::: DATASET ROWS

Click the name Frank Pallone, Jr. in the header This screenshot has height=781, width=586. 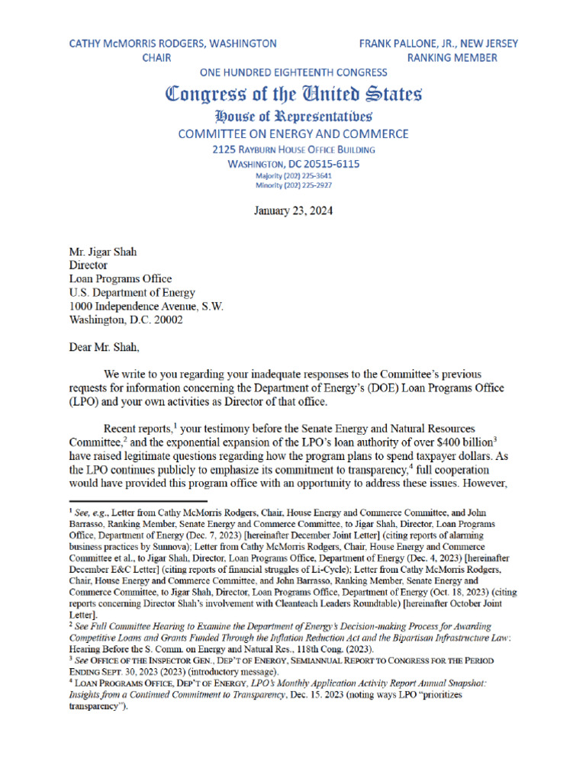417,43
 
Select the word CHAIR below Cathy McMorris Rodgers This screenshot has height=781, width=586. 157,58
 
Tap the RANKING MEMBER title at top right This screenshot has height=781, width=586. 452,58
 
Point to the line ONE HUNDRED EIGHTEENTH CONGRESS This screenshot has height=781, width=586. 293,72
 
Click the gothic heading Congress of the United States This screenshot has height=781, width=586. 294,95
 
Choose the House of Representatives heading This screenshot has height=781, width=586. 294,117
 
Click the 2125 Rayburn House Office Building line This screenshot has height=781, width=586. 294,149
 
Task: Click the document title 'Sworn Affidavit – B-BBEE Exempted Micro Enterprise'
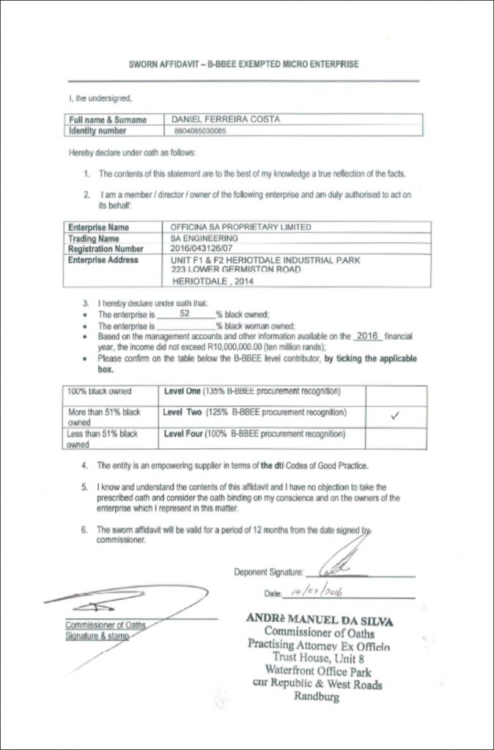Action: tap(243, 64)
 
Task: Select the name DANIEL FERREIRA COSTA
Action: tap(225, 119)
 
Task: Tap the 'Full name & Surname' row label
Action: tap(108, 119)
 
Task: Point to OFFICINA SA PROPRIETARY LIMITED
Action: tap(240, 227)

::::::

REQUIRED TASK: Please revise the items, starting at the line that contains "Point to the" and ending after the line that contains "Action: tap(225, 119)", so that "heading" becomes "banner" and nothing else changes. Return only those lines, without the pictures.

CORRECT ANSWER:
Point to the line ONE HUNDRED EIGHTEENTH CONGRESS This screenshot has height=781, width=586. 293,72
 
Click the gothic banner Congress of the United States This screenshot has height=781, width=586. 294,95
 
Choose the House of Representatives banner This screenshot has height=781, width=586. 294,117
 
Click the 2125 Rayburn House Office Building line This screenshot has height=781, width=586. 294,149
 
Task: Click the document title 'Sworn Affidavit – B-BBEE Exempted Micro Enterprise'
Action: tap(243, 64)
 
Task: Select the name DANIEL FERREIRA COSTA
Action: tap(225, 119)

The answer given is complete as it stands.